WORK TO COMPLETE ▸ Should any entry seem unclear, still set it down exactly as given, along with all the others.

DATA PROVIDED ▸
____________________
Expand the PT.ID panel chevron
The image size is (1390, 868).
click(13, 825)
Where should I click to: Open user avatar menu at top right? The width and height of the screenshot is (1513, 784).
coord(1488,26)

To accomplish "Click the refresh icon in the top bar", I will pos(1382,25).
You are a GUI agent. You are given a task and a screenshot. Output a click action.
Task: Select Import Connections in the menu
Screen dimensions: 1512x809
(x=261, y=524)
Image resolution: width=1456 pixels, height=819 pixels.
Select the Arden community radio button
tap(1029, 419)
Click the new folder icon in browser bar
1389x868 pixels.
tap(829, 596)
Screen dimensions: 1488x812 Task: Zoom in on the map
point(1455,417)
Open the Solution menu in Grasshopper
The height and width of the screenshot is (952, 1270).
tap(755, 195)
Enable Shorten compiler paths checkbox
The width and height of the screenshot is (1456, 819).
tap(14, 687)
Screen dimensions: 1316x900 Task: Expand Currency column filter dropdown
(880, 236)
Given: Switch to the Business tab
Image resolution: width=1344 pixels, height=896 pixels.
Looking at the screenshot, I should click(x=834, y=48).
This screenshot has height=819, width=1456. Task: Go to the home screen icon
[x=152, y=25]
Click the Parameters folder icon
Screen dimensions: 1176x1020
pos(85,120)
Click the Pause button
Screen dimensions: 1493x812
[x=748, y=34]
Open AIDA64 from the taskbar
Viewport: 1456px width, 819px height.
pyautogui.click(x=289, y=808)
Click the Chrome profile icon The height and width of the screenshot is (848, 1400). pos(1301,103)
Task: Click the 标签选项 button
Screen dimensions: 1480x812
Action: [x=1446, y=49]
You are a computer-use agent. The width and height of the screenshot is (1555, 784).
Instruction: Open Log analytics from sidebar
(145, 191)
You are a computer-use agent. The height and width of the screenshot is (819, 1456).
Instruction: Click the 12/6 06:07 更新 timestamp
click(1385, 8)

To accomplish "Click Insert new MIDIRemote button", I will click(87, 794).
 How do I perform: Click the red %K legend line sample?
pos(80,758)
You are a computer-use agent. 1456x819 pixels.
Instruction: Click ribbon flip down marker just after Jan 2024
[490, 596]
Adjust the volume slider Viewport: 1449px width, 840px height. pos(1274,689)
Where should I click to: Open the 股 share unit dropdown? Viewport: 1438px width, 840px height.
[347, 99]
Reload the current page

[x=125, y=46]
____________________
ANSWER SECTION ▸
Expand the PT.ID panel chevron
The image size is (1390, 868).
click(13, 825)
Where should I click to: Open user avatar menu at top right? The width and height of the screenshot is (1513, 784).
coord(1488,26)

To accomplish "Click the refresh icon in the top bar", I will pos(1382,25).
You are a GUI agent. You are given a task and a screenshot. Output a click action.
Task: Select Import Connections in the menu
Screen dimensions: 1512x809
(x=261, y=524)
Image resolution: width=1456 pixels, height=819 pixels.
Select the Arden community radio button
tap(1029, 419)
Click the new folder icon in browser bar
1389x868 pixels.
tap(829, 596)
Screen dimensions: 1488x812 Task: Zoom in on the map
point(1455,417)
Open the Solution menu in Grasshopper
The height and width of the screenshot is (952, 1270).
tap(755, 195)
Enable Shorten compiler paths checkbox
The width and height of the screenshot is (1456, 819).
tap(14, 687)
Screen dimensions: 1316x900 Task: Expand Currency column filter dropdown
(880, 236)
Given: Switch to the Business tab
Image resolution: width=1344 pixels, height=896 pixels.
Looking at the screenshot, I should click(x=834, y=48).
This screenshot has height=819, width=1456. Task: Go to the home screen icon
[x=152, y=25]
Click the Parameters folder icon
Screen dimensions: 1176x1020
pos(85,120)
Click the Pause button
Screen dimensions: 1493x812
[x=748, y=34]
Open AIDA64 from the taskbar
Viewport: 1456px width, 819px height.
pyautogui.click(x=289, y=808)
Click the Chrome profile icon The height and width of the screenshot is (848, 1400). pos(1301,103)
Task: Click the 标签选项 button
Screen dimensions: 1480x812
Action: [x=1446, y=49]
You are a computer-use agent. The width and height of the screenshot is (1555, 784).
Instruction: Open Log analytics from sidebar
(145, 191)
You are a computer-use agent. The height and width of the screenshot is (819, 1456).
Instruction: Click the 12/6 06:07 更新 timestamp
click(1385, 8)

To accomplish "Click Insert new MIDIRemote button", I will click(87, 794).
 How do I perform: Click the red %K legend line sample?
pos(80,758)
You are a computer-use agent. 1456x819 pixels.
Instruction: Click ribbon flip down marker just after Jan 2024
[490, 596]
Adjust the volume slider Viewport: 1449px width, 840px height. pos(1274,689)
Where should I click to: Open the 股 share unit dropdown? Viewport: 1438px width, 840px height.
[347, 99]
Reload the current page

[x=125, y=46]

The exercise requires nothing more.